En prison avec Jean-Marie Lapointe
Par Andrée-Anne Blais
L’auteur, comédien et conférencier Jean-Marie Lapointe était de passage à Trois-Rivières le weekend dernier dans le cadre du Salon du livre de Trois-Rivières. Celui qui a récemment publié Je ne t’oublierai pas, un livre dans lequel il partage des rencontres qu’il a faites avec des gens qui ont marqué sa vie, a fait un arrêt vendredi matin au Centre de détention de Trois-Rivières. C’est devant une cinquantaine de détenus que l’auteur a présenté son livre. L’Écho de Trois-Rivières a eu le privilège d’assister à cette rencontre.
On ne va pas en prison par choix, ni par plaisir. Pourtant, lorsqu’on a offert à Jean-Marie Lapointe de passer un avant-midi «en dedans», Il n’a pas hésité. «Quand mon éditrice m’a parlé du projet, je me suis dit wow! Tu parles d’une belle occasion. Je ne savais pas trop à quoi m’attendre.» C’est le matin même qu’il a vraiment réalisé ce qu’il s’apprêtait à faire. Il avoue avoir ressenti un certain stress. «J’avais déjà été dans une prison, mais c’était pour le tournage de films ou de téléséries. Je n’avais jamais rencontré quelqu’un en détention. J’étais dans une zone d’inconfort totale».
Pendant un peu plus d’une heure, il s’est ouvert à une cinquantaine de détenus attentifs, réunis pour l’occasion dans le gymnase de l’établissement. Il a été question bien sûr de son livre, mais aussi de ses problèmes de consommation, de la mort de sa mère, de sa relation avec son père, de l’accompagnement qu’il fait auprès d’enfants en fin de vie, etc. «J’avais envie que les gars passent un bon moment. Je voulais être utile et apporter quelque chose à leur cheminement. Je n’avais pas l’intention d’être bon, mais adéquat», a-t-il confié quelques heures après sa visite.
Jean-Marie Lapointe a particulièrement touché plusieurs détenus lorsqu’il leur a parlé de ses problèmes de consommation. «Ça fait trois ans que je ne consomme plus. C’est possible de le faire». Plusieurs se sont reconnus en lui et on pouvait lire dans le visage de certains beaucoup d’espoir. «On le sait qu’on peut s’en sortir, mais de l’entendre de sa bouche c’est différent», avoue François. Rapidement, un lien de confiance s’est créé entre le conférencier et les détenus. Ils n’ont pas hésité à se confier à lui et à poser des questions. «Quand je vais sortir d’ici, j’aimerais ça aider les autres et fonder un OSBL. Comment on fait?», «Ma p’tite fille est morte d’un cancer, c’est pas facile...», «Comment t’as fait pour arrêter de consommer?». L’émotion était palpable. Plusieurs détenus avaient même la larme à l’œil.

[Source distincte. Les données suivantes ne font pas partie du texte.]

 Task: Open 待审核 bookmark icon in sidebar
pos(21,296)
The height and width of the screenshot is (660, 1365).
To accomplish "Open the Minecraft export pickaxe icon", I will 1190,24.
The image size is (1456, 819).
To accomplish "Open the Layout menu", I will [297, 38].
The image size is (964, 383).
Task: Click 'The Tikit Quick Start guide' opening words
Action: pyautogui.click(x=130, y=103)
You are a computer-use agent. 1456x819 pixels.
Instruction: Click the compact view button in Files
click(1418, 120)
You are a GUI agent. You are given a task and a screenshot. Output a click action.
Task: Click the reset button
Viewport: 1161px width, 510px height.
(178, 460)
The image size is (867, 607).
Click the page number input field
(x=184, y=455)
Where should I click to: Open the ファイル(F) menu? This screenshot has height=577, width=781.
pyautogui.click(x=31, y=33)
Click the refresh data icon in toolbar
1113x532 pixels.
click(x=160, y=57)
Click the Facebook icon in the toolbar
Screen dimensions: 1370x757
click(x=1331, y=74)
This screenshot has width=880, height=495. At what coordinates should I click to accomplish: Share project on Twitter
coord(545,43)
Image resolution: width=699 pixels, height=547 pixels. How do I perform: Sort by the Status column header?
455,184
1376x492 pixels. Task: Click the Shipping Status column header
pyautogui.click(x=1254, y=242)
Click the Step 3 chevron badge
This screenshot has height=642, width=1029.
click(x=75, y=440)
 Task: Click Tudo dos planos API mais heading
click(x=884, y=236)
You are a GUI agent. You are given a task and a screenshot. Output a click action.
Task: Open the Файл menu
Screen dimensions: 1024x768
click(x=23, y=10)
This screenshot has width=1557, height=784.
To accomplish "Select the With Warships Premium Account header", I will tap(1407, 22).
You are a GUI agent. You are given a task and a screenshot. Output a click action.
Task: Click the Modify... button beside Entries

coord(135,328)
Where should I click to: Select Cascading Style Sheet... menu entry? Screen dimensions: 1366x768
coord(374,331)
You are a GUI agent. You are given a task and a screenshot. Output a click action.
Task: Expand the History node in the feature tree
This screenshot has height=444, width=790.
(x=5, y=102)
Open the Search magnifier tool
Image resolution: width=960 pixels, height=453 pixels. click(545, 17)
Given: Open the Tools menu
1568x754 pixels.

Pour le principal intéressé, cette expérience lui aura apporté beaucoup. «J’ai appris sur moi, sur l’humilité et sur l’authenticité. De la bullshit, ils n’en ont pas besoin. Ils sont vrais», raconte celui qui a même pu visiter les cellules du Centre de détention. Jean-Marie Lapointe a rencontré ces détenus pour parler de son livre et des personnes qui ont marqué sa vie, mais ce matin-là, c’est lui qui a marqué des vies.
L’école en prison
Pendant leur séjour, les détenus ont la possibilité de poursuivre leur cheminement scolaire. C’est dans le cadre de son cours de français que l’enseignante Suzie Picard a eu l’idée d’inviter des auteurs. «C’est elle qui nous a contactés, explique Julie Brosseau, la directrice générale du Salon du livre de Trois-Rivières. On essaie de rejoindre le plus grand nombre de lecteurs possible et comme les gens dans le milieu carcéral ont beaucoup de temps pour lire, on a accepté». D’un commun accord, le comité du Salon du livre et les gens de la prison ont choisi les auteurs Jean-Marie Lapointe et Martin Michaud pour parler de leur livre respectif.
Cette initiative avait de nombreux objectifs, comme le précise Nancy Corriveau, conseillère en milieu carcéral. «Il y a une démarche derrière une activité comme celle-là. On veut susciter le goût de la lecture, faire découvrir aux détenus de nouveaux auteurs et élargir leurs champs d’intérêt, mais avant tout, on veut qu’ils trouvent une façon qui est socialement acceptable d’occuper leur temps et les faire réfléchir». Ces rencontres auront certainement déclenché de nombreuses discussions et ébranlé plusieurs détenus. D’ailleurs au moment de quitter les lieux, l’aumônier de l’établissement était très sollicité.